Work item:
Starting at the line that contains "You are a computer-use" and stopping at the line that contains "The width and height of the screenshot is (680, 550).", transcribe every line of the material below exactly; pictures stay out.

Given entries:
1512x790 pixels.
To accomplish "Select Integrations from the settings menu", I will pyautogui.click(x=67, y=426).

---

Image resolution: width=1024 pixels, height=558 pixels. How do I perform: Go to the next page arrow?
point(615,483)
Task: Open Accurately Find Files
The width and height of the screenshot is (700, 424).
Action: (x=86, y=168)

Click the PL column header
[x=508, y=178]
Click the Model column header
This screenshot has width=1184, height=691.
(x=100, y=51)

--

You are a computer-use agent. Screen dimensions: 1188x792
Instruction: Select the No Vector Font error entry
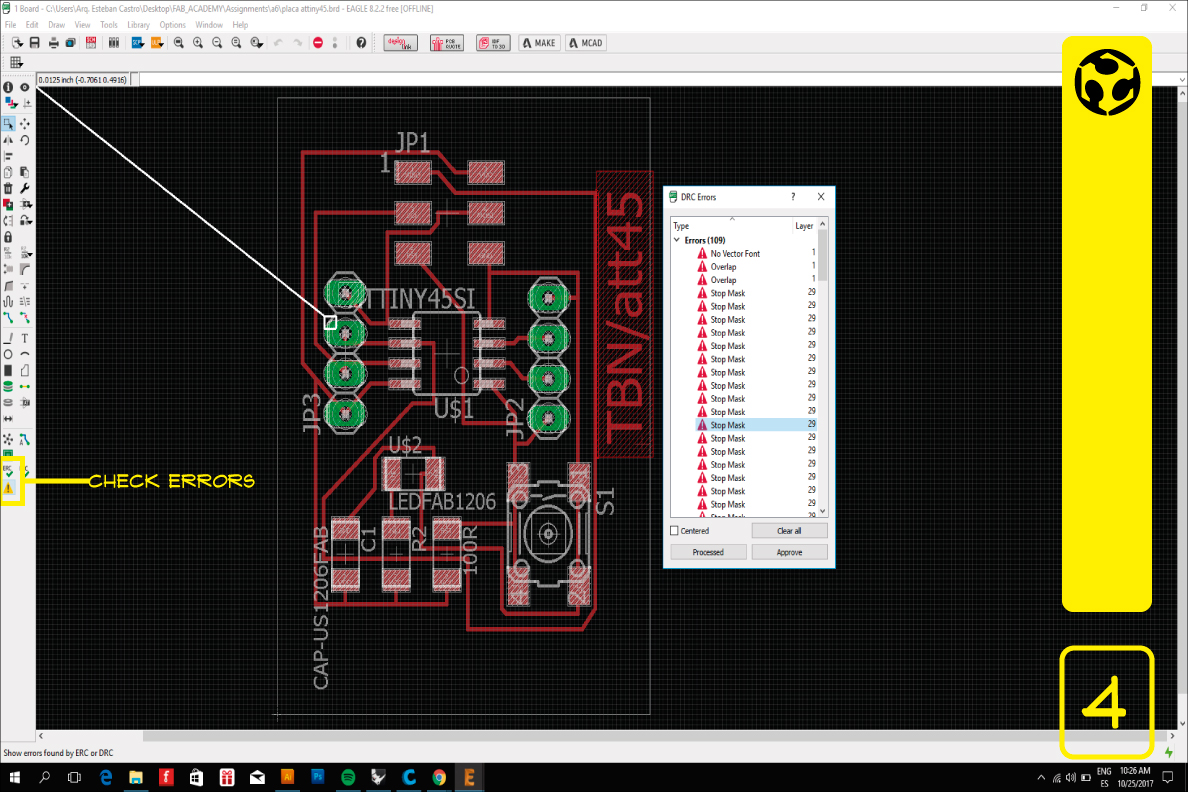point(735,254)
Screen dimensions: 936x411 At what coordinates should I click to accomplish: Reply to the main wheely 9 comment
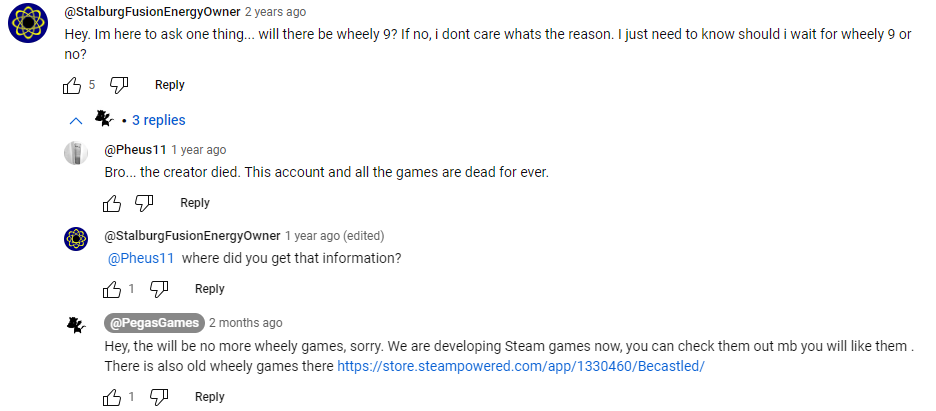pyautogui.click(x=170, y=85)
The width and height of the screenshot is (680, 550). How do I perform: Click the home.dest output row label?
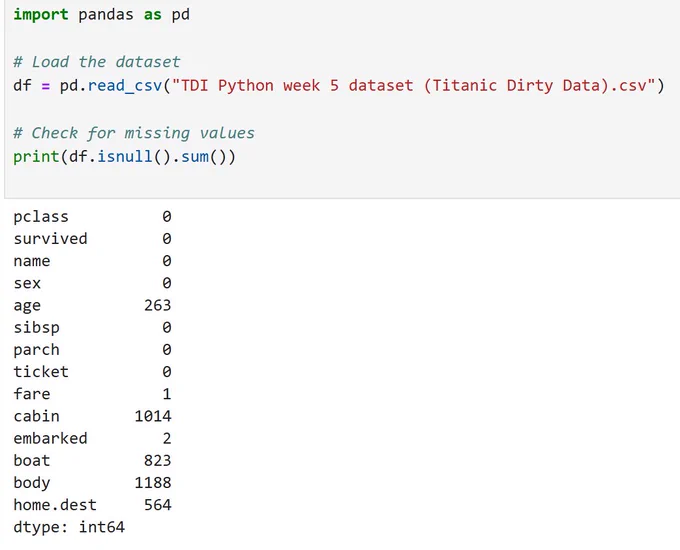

Written solution:
You are a computer-use agent. Screen dimensions: 1188x792
Instruction: Select the No Vector Font error entry
point(735,254)
Screen dimensions: 936x411 At what coordinates should I click to accomplish: Reply to the main wheely 9 comment
pyautogui.click(x=170, y=85)
The width and height of the screenshot is (680, 550). How do I perform: Click the home.dest output row label?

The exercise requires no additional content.